Axis I Mental Disorders
Axis I mental disorders were assessed using the Composite International Diagnostic Interview—Short Form (CIDI-SF) based on the DSM-IV criteria.42 Specifically, in the MLSYA survey the CIDI-SF was used to assess major depressive disorder GAD, and obsessive–compulsive disorder (OCD).

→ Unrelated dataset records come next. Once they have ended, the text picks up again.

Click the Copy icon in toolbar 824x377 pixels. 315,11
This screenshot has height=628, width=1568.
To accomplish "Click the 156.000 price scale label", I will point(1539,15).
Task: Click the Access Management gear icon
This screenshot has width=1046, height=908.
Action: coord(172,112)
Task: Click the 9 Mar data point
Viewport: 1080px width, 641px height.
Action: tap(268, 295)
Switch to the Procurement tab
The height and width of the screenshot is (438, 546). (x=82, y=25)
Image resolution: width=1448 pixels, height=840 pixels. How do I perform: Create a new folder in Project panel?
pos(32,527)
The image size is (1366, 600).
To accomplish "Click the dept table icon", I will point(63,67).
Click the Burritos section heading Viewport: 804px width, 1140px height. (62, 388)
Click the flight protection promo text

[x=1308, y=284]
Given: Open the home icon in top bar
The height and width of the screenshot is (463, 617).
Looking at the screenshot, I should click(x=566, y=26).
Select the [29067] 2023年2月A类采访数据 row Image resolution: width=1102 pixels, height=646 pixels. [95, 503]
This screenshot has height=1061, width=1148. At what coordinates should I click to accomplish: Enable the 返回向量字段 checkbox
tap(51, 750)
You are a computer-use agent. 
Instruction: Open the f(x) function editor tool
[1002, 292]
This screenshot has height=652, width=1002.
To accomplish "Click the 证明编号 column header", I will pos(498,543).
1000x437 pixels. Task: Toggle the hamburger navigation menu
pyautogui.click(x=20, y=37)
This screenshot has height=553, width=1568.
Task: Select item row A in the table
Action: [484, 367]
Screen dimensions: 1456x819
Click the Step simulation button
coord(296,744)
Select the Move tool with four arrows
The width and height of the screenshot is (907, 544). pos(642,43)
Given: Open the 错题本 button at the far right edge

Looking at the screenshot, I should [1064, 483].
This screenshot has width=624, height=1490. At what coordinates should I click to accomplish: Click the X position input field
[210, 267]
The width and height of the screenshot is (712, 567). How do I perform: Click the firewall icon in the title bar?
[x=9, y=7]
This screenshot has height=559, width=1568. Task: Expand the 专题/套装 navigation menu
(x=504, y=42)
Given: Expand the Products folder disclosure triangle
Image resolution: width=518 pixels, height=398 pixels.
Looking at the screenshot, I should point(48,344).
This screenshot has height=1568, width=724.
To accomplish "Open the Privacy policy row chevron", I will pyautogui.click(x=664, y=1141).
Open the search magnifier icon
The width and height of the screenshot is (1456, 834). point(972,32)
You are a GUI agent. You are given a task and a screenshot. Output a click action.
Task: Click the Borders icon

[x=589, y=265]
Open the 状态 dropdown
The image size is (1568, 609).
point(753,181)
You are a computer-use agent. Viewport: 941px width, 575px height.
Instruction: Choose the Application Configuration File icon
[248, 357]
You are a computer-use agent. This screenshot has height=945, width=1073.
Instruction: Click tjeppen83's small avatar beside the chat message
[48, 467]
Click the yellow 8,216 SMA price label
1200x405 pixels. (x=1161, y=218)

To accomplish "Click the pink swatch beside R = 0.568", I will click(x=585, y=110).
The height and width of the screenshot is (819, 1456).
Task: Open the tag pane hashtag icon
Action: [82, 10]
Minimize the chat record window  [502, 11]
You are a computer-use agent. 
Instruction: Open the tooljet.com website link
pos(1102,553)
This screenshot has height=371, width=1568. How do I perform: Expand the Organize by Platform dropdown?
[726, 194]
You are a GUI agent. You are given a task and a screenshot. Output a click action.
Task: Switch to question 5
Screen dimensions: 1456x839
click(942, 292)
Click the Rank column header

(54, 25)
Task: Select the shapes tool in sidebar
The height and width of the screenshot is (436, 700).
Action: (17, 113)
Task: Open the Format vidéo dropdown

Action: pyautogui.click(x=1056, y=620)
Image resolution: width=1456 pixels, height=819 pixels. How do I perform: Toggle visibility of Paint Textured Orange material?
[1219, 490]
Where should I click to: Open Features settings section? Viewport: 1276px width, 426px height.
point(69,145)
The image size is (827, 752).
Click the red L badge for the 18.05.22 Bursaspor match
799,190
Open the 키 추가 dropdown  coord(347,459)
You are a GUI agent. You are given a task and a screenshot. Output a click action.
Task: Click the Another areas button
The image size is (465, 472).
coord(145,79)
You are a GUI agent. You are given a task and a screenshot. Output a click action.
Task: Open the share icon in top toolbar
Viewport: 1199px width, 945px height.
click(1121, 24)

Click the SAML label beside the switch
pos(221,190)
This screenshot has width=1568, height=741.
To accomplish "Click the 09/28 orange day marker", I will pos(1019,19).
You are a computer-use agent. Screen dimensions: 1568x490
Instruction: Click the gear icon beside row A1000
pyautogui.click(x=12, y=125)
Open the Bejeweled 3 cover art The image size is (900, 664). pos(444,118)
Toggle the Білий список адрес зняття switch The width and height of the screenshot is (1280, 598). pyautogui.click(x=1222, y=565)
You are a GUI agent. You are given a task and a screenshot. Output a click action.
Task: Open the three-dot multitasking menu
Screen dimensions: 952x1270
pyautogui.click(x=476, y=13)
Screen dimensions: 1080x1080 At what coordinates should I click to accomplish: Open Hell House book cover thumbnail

Substance Use and Dependence
Alcohol use was measured using the Alcohol Dependence Scale, which is based on the CIDI-SF and DSM-III-R classification.42 This measure was used in the Canadian Community Health Survey and the National Comorbidity Survey and was developed to operationalize both criterion A and criterion B of the DSM-III-R diagnosis for psychoactive SUD. Scores of 3 or more were noted as qualifying for a diagnosis of alcohol dependence.43 Substance use (including marijuana, cocaine, amphetamines, ecstasy, hallucinogens, solvents, heroin, and steroids) was assessed with the Drug Dependence Scale. Drug use was measured by examining whether or not respondents had used illegal drugs, over the past 12 months prior to survey.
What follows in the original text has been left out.